DNA-binding proteins play a key role in fundamental cellular processes such as transcription for mRNA synthesis and DNA replication. Understanding an interaction of DNA-binding protein is important to study these biological processes on a molecular level and to design a new DNA-binding protein/peptide that recognizes any DNA sequence to control any gene expression. Physical kinetic studies of DNA-protein interactions have been mainly performed by gel mobility shift assay. This technique is widely used in the field of molecular biology; however, it has some difficulties with regard to quantitatively detecting and an observation of the time course on these interactions. In this paper, we introduce a 27-MHz quartz-crystal microbalance (QCM) as a new tool to detect DNA-protein/peptide interactions in an aqueous solution.
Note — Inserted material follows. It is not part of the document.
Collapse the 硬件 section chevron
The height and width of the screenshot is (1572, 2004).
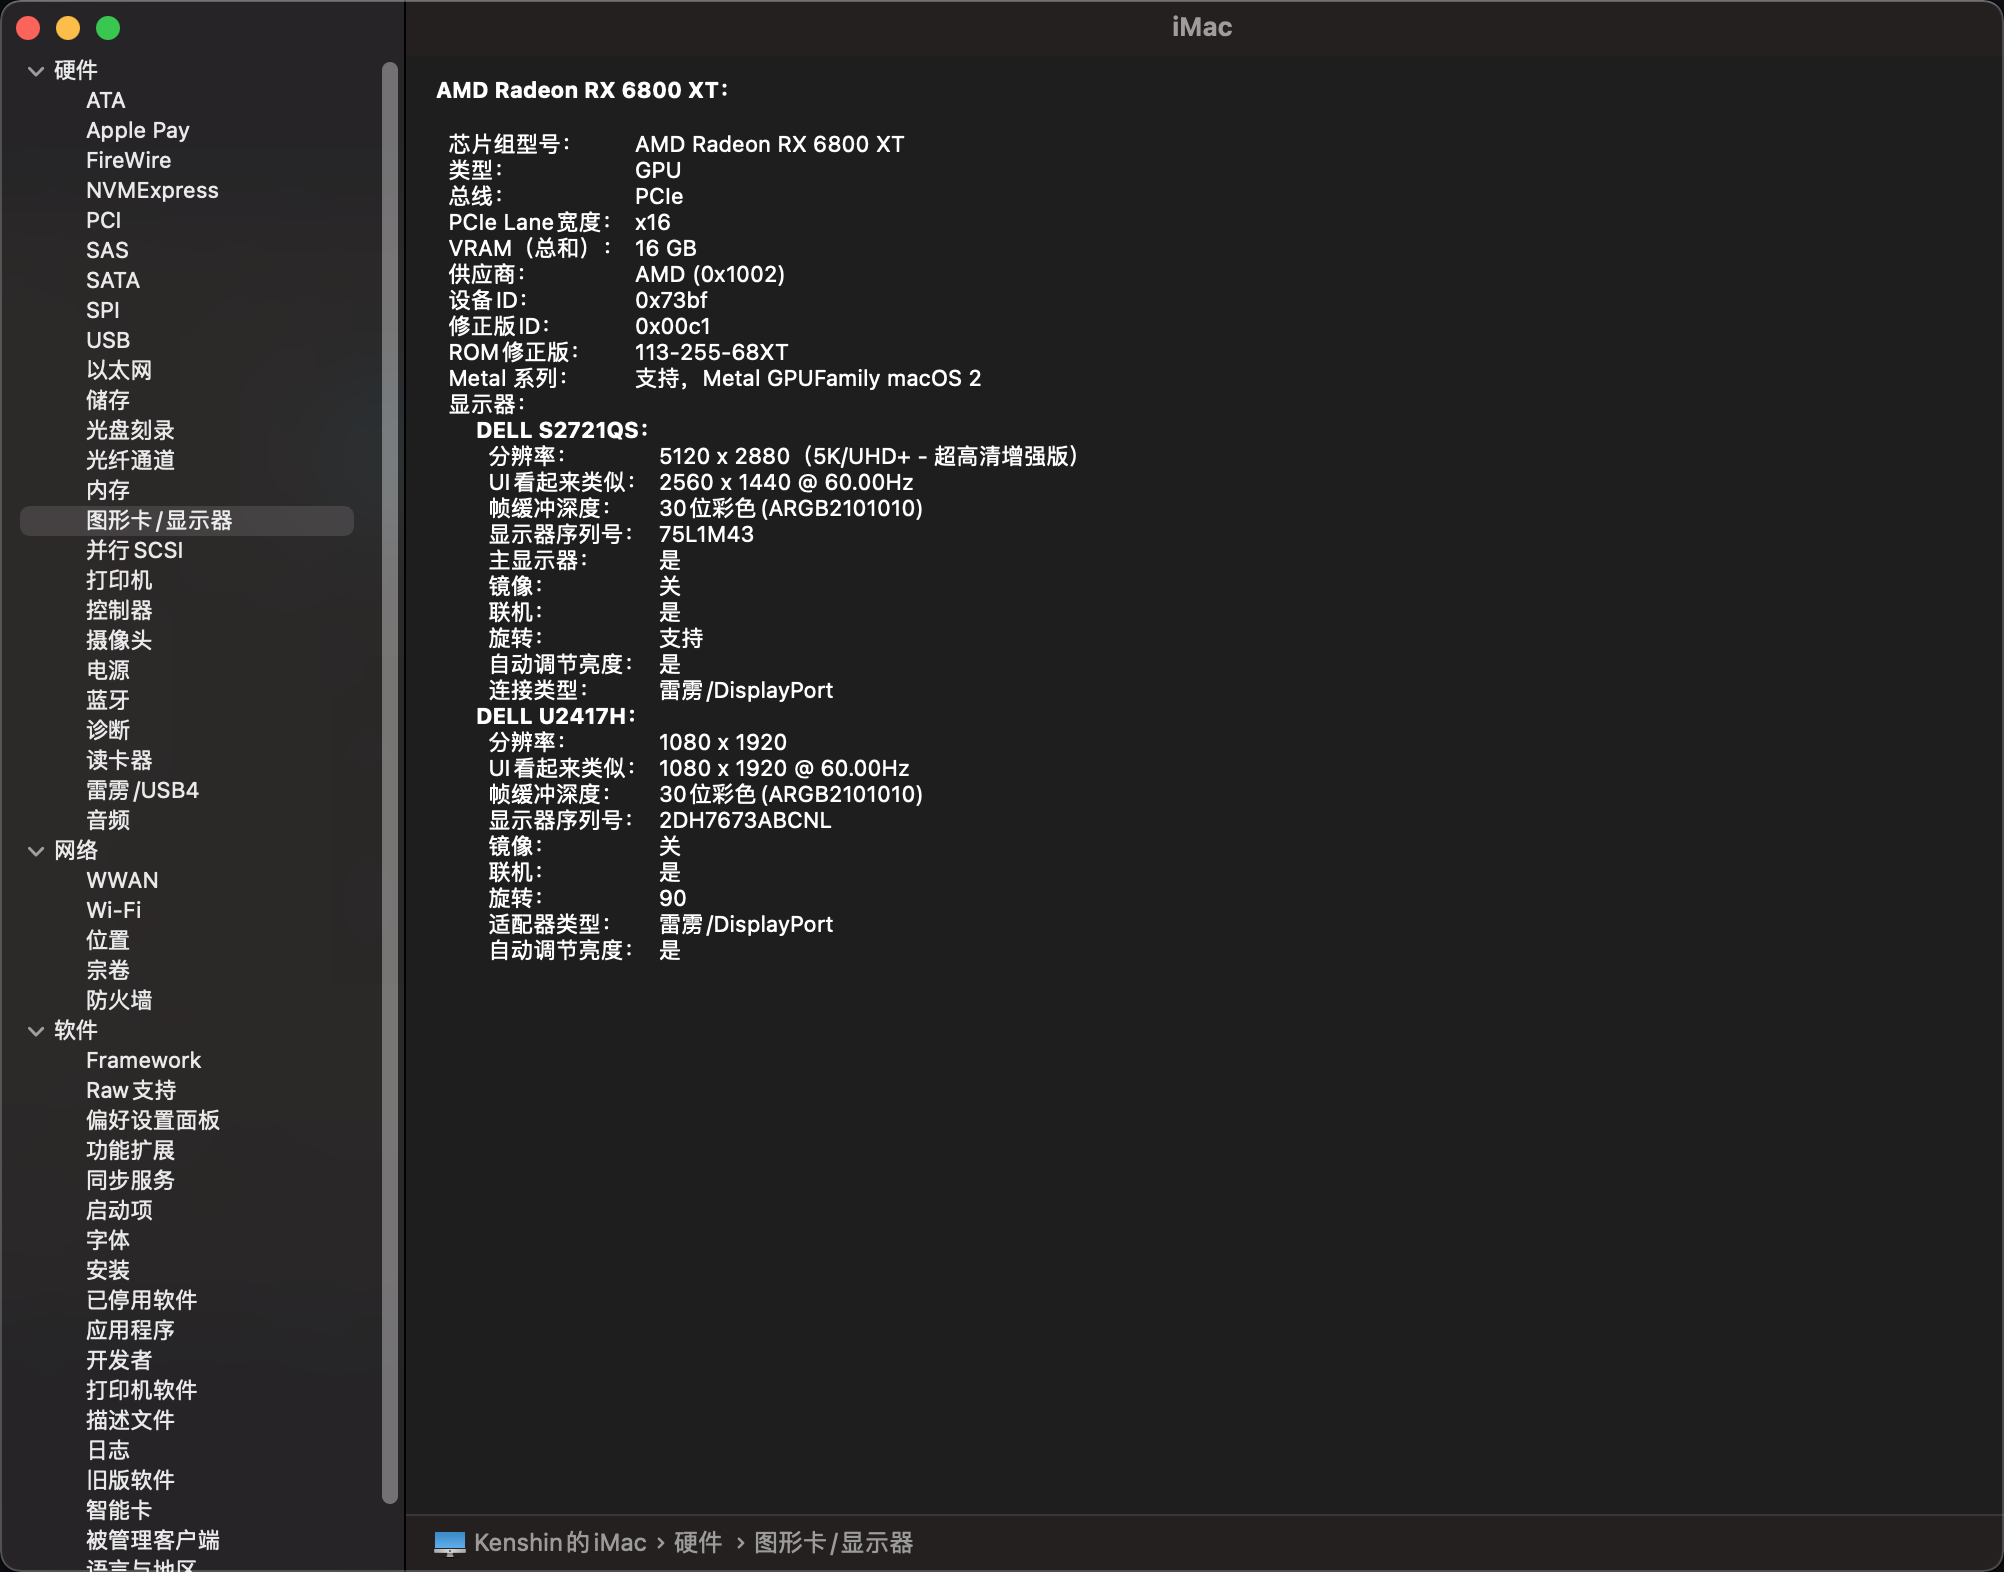(x=36, y=71)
A QCM is known to provide very sensitive mass measuring devices because its resonance frequency decreases linearly upon the increase of a mass on the QCM electrode at the nanogram level. From the time course of the frequency decrease (mass increase), the binding amount (Δm), association constant (K_(a)), binding and dissociation rate constant (k_(1) and k_(-1)) can be obtained. We undertook observations of a various protein/peptide (for example, histone and transcription factors such as a Zinc-finger type peptide or a Leucine-zipper type peptide) binding onto double strand DNA (dsDNA) included their binding site. When dsDNA was immobilized on a QCM, sequence-specific binding of protein/peptide could be followed as a frequency decrease (mass increase). The 27-MHz QCM is highly sensitive and quantitative enough to detect various molecular interactions such as DNA-binding protein/peptide binding onto dsDNA. Since the QCM is a mass-measuring device, we can apply it widely to detect various interactions of a biomolecular such as DNA, RNA, protein/peptide, and sugar.